Yesterday I stood at the edge of the Atlantic Ocean during a stormy sunrise. The beach on the Outer Banks of North Carolina stretched out of sight in both directions. The deep blue clouds, lighted from above were a thing of rare beauty.  The strong, gusty winds pushed me around like one of the few brave seagulls.  But what overwhelmed me most was the inescapable salty aroma that heralded the transition from continent to ocean, the edge of two very different worlds that touch at the thin coastal line.

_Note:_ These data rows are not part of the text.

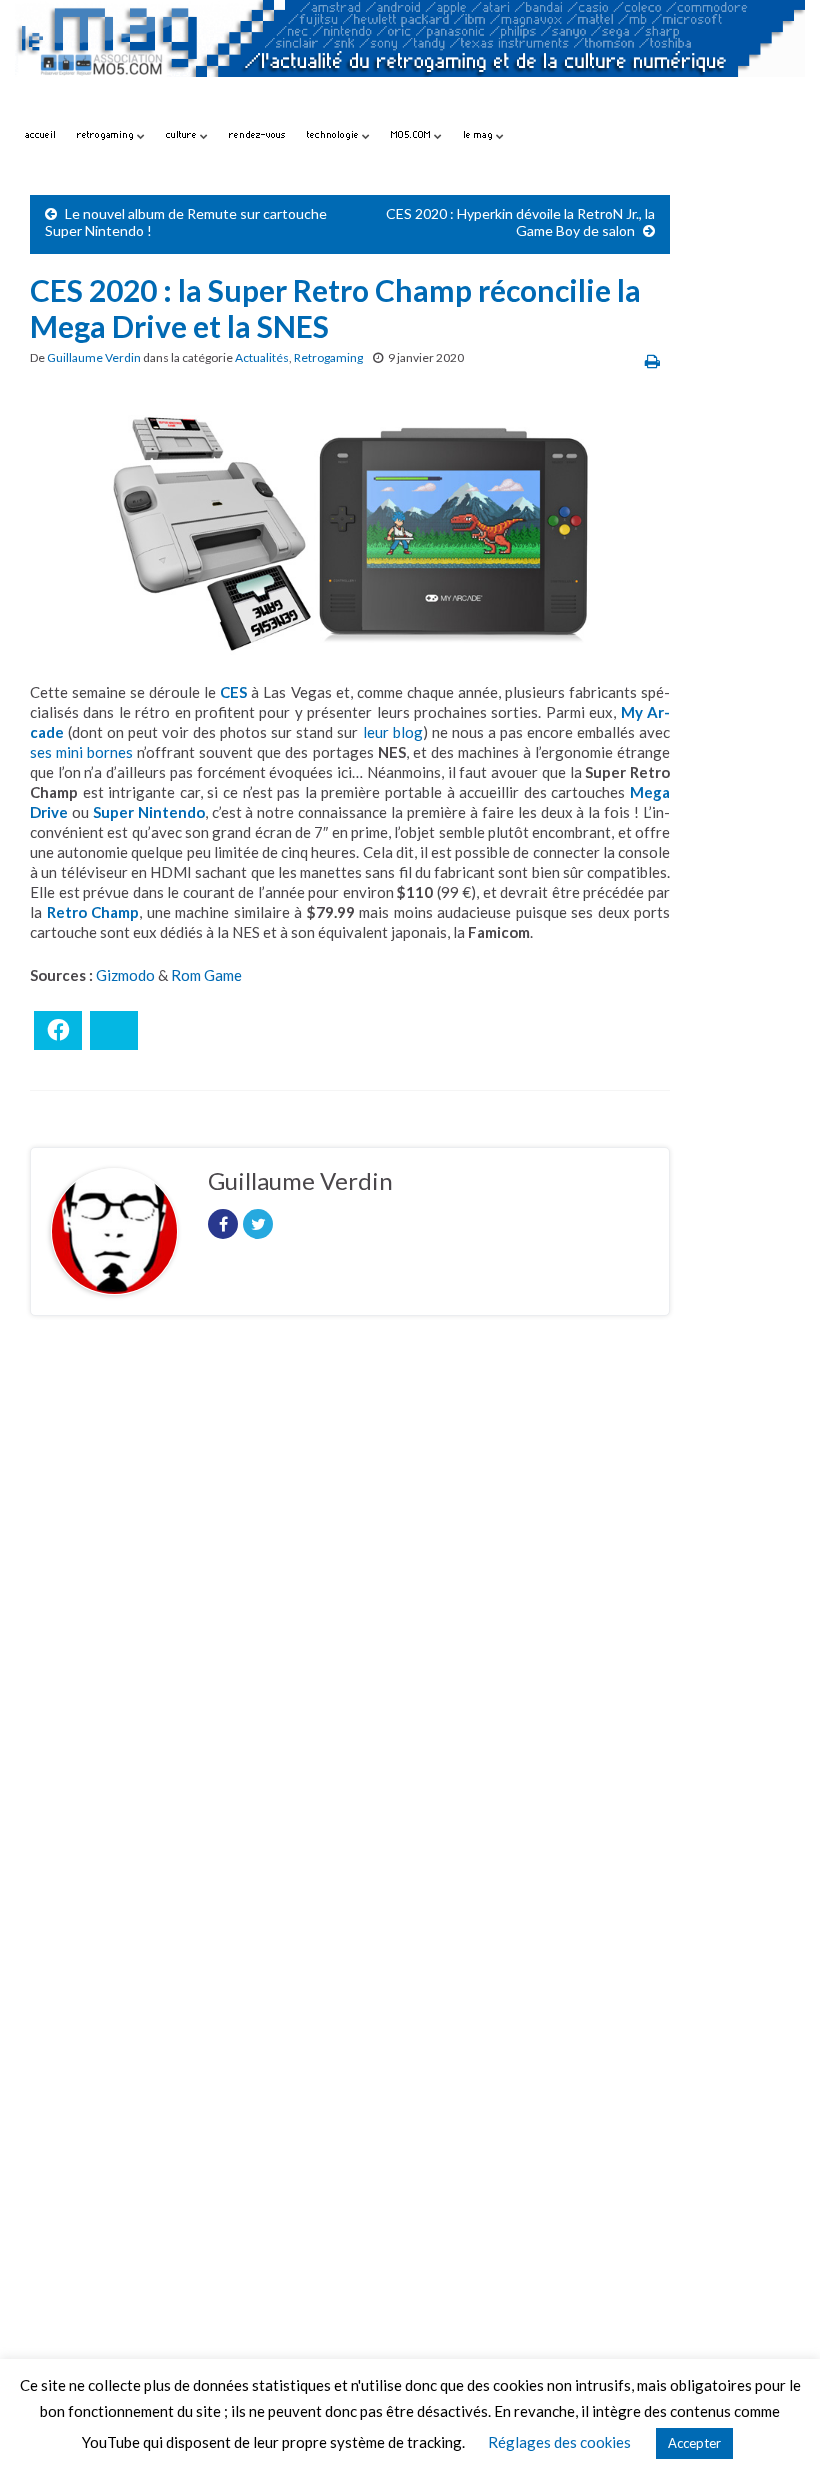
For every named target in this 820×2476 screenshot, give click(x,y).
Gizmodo (125, 975)
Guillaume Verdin (94, 357)
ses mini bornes (81, 752)
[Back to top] (775, 2431)
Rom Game (206, 975)
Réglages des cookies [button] (559, 2442)
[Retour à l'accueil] (410, 57)
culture (183, 134)
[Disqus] (350, 1606)
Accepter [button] (694, 2443)
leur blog (393, 732)
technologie (334, 134)
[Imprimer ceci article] (652, 360)
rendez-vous (257, 134)
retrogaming (107, 134)
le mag (479, 134)
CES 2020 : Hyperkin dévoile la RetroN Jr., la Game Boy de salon (520, 222)
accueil (40, 134)
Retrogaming (328, 357)
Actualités (262, 357)
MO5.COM (412, 134)
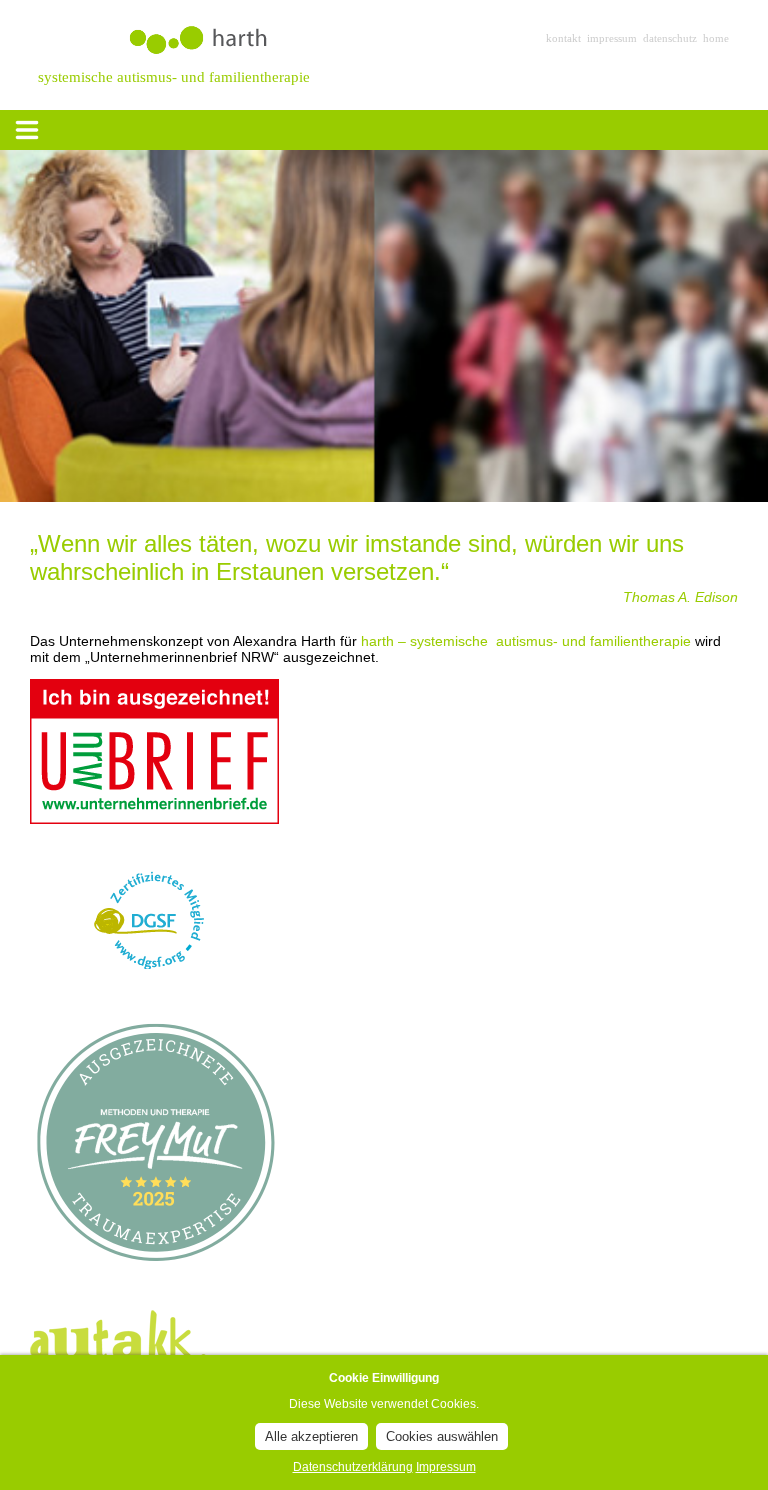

These two worlds collide at a raw edge that brings constant upheaval to both.  It is a place of extreme beauty and danger for those who dwell on the land and those who traverse the seas.  In centuries past, many seafarers, hoping for solid ground, met their end in an unhappy transition from one to the other. This “Graveyard of the Atlantic “ has an auspicious reputation. The lure of the salty surf claims more unwary land dwellers each weekend than all the inland waterways of this enormous continent.
What draws us to this edge? What intensifies its appeal? Why leave the relative safety of the familiar to gaze upon the chasm? It seems we are helpless to resist the vastness of the unknown, the longing for transition. From the womb into the larger world, from childhood to adolescence, marriage, parenthood pull us in like gravity.  There at the edge we inhale the aroma that tells us we are alive. We see the unsettling dangers – both beautiful and frightening.  We wade in… and lose forever our familiar past.